Today's newsletter briefly describes the constitutional amendment and its implications on the Power Sector and the Nigerian economy at large.
Power Generation, Transmission and Distribution in Nigeria
Prior to its 5th amendment, the Constitution granted the Federal Government exclusive authority to regulate the generation, transmission and distribution of electricity in or to any part of the federation and from one state to the other. In contrast, States were limited to regulating the generation, transmission and distribution of electricity in areas which are not covered by the national grid.
Although the Constitution did not make clear the meaning of "not covered by the national grid", in practice, the provision has been interpreted to enable the Federal Government monopolise the generation, transmission and distribution of electricity in the country, under the now defunct agency of the Federal Government, Nigerian Electric Power Authority ("NEPA"). Nevertheless, due to NEPA's inability to ensure adequate power supply across the country, the Federal Government moved to cancel its monopoly by enacting the Electric Power Sector Reform Act ("EPSRA"), 2005. The EPSRA dismantled NEPA into 18 business units, consisting of 6 generating companies (Gencos), 1 transmission company and 11 distribution company (Discos) and established the Nigerian Electricity Regulatory Commission. The EPSRA also mandated the privatization of these companies, except for the Transmission Company of Nigeria, which remained under the ownership of the Federal Government.
While the reforms have led to significant progress in Nigeria's Power Sector, the performance of companies within the sector still falls short of expectations, necessitating the need for further measures such as the constitutional amendment.
Provisions of the Constitutional Amendment
The Fifth alteration to the Constitution as assented to by President Muhammadu Buhari includes an amendment of Schedule II, Part II, Paragraph 14b. By virtue of this amendment, the State Governments now have the powers to regulate the generation, transmission and distribution of electricity to areas within their respective states. In addition, the states are empowered to regulate amongst others, the establishment of electric power stations and to establish an authority for the promotion and management of electric power stations established by the state.
Implications of the Constitutional Amendment
The decentralization of the generation, transmission and distribution of electricity has ushered in a possible breakthrough for the Power sector and the Nigerian economy at large. State governments can now develop facilities for electricity generation, transmission and distribution and more diligently seek out the unserved and underserved areas within the state.
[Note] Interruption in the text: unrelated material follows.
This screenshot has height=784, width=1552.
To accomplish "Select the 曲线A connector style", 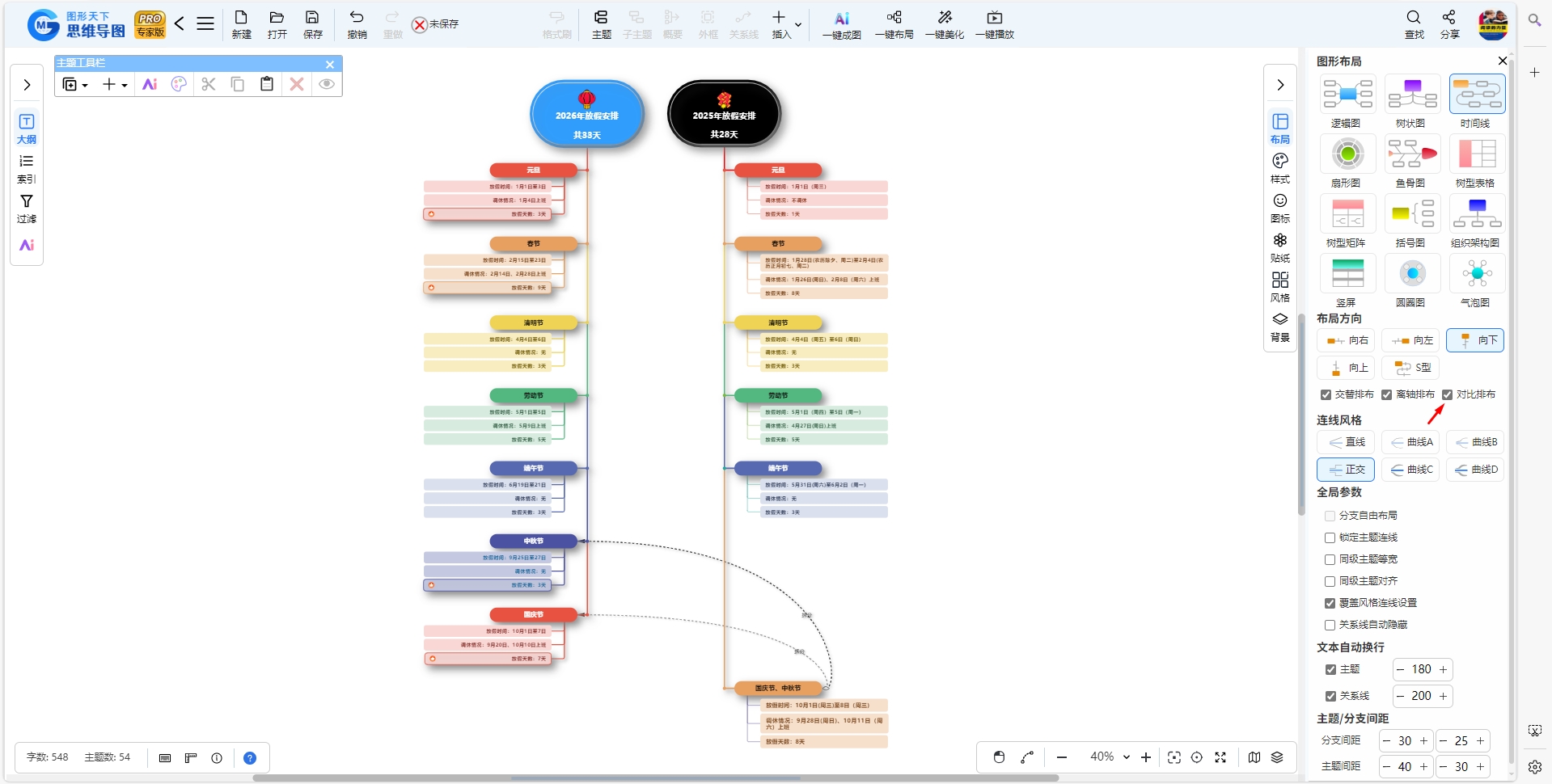I will 1411,442.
States will also be at liberty to achieve power generation and distribution by engaging experts through public-private partnerships or outright licensing to private service providers.
Although the Federal Government is still entitled to regulate the generation, transmission and distribution of electricity from one state to another state as well as any area within Nigeria, one major challenge that may arise from the Constitutional amendment is the multiplicity of laws, which may lead to multiple licensing, approval requirements and payment of levies for participating companies. To mitigate this, we recommend that the EPSRA be amended or repealed, as it currently gives the Nigerian Electricity Regulatory Commission the sole rights to grant licenses to companies participating in the generation, transmission and distribution of electricity. In addition, it is expected that the responsibilities of the Federal Government would now be narrowed to the regulation of entities involved in the generation, transmission and distribution of electricity across states.
The content of this article is intended to provide a general guide to the subject matter. Specialist advice should be sought about your specific circumstances.